Lloyd, E.R., 1914, The Cannonball River lignite field, Morton, Adams, and Hettinger Counties, North Dakota, IN Campbell, M.R., Contributions to economic geology, 1912; Part 2, Mineral fuels: U.S. Geological Survey Bulletin, 541, p. 243-291, (incl. geologic map, scale 1:125,000)


Summary:

Pg. 248, 249, pl. Cannonball marine member of Lance formation. The Cannonball marine member comprises upper 250 to 300 feet of Lance formation. Section measured in [type area], in NW/4 sec. 11, T. 132 N., R. 88 W., [Leith 7.5-min quadrangle, Grant County, southern North Dakota], consists of 144.5 feet of strata, as follows (descending): (1) calcareous sandstone, 6 inches; (2) gray, partly consolidated sandstone containing numerous layers cemented with iron, 10.5 feet; (3) yellow consolidated sandstone, 5 feet; (4) hard red sandstone, 6 inches; (5) dark-gray shale with "cannonball" concretions, 25 feet; (6) very dark-gray shale, very sandy, with a layer of marine shells 20 feet from base and with "cannonball" concretions, 103 feet; base concealed. Top of above section lies 50+/- feet below top of member. Similar sections are exposed at other places along Cannonball River and in bluffs of Cedar Creek and Heart River. Several collections of marine invertebrates have been identified by T.W. Stanton as belonging to a modified Fox Hills fauna.

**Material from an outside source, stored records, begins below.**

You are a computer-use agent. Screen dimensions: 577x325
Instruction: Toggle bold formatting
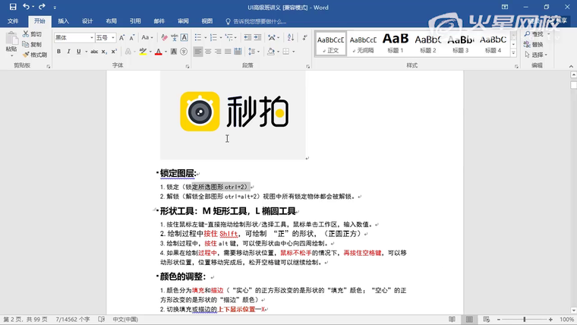click(58, 52)
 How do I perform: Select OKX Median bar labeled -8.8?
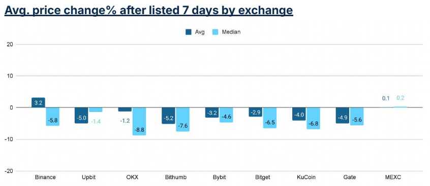click(x=139, y=122)
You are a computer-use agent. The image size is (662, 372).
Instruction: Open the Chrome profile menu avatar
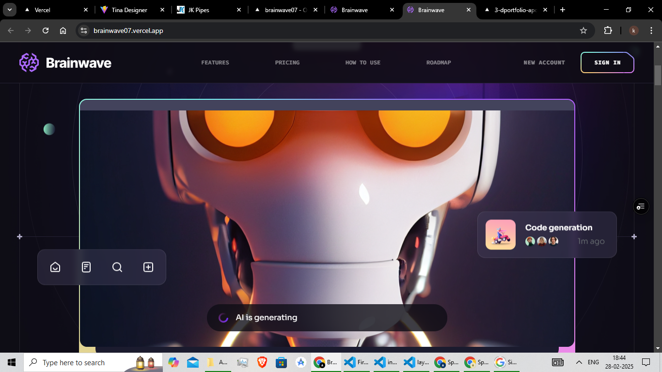(633, 30)
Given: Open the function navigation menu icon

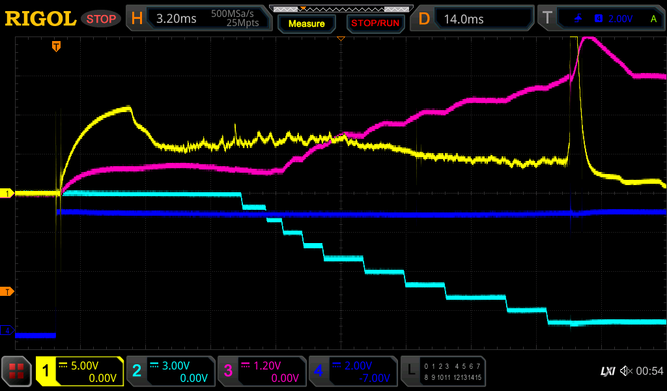Looking at the screenshot, I should [x=16, y=371].
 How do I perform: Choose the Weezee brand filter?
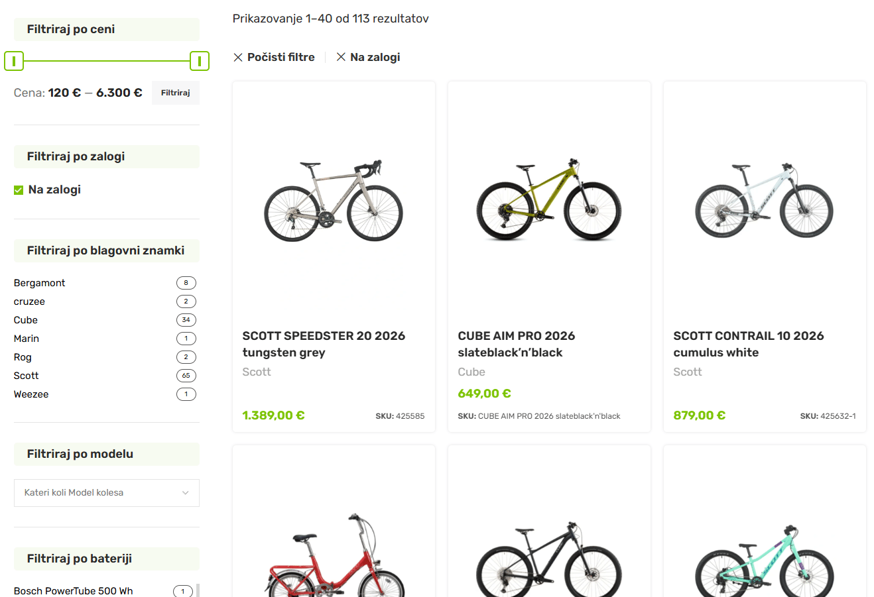pyautogui.click(x=31, y=394)
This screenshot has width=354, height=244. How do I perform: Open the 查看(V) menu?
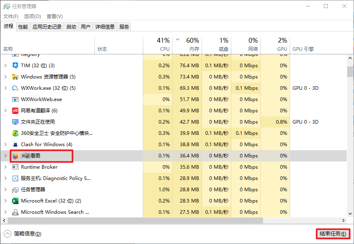tap(54, 16)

Underlies Fort Union formation and rests on 400 to 450 feet of somber-colored shale, yellow sandstone, and thin lignite beds composing lower part of Lance formation.
[Type area:] in bluffs of Cannonball River, south of town of Elgin, in T. 132 and 133 N., R. 88 W., [Elgin 30- by 60-min quadrangle, Grant Co.], southern ND.
[Misprint (US geologic names lexicon, USGS Bull. 896, p. 335-336): type area in R. 88 W., not in R. 8 W.; lies in Grant Co.]

Source: Publication; US geologic names lexicon (USGS Bull. 896, p. 335-336).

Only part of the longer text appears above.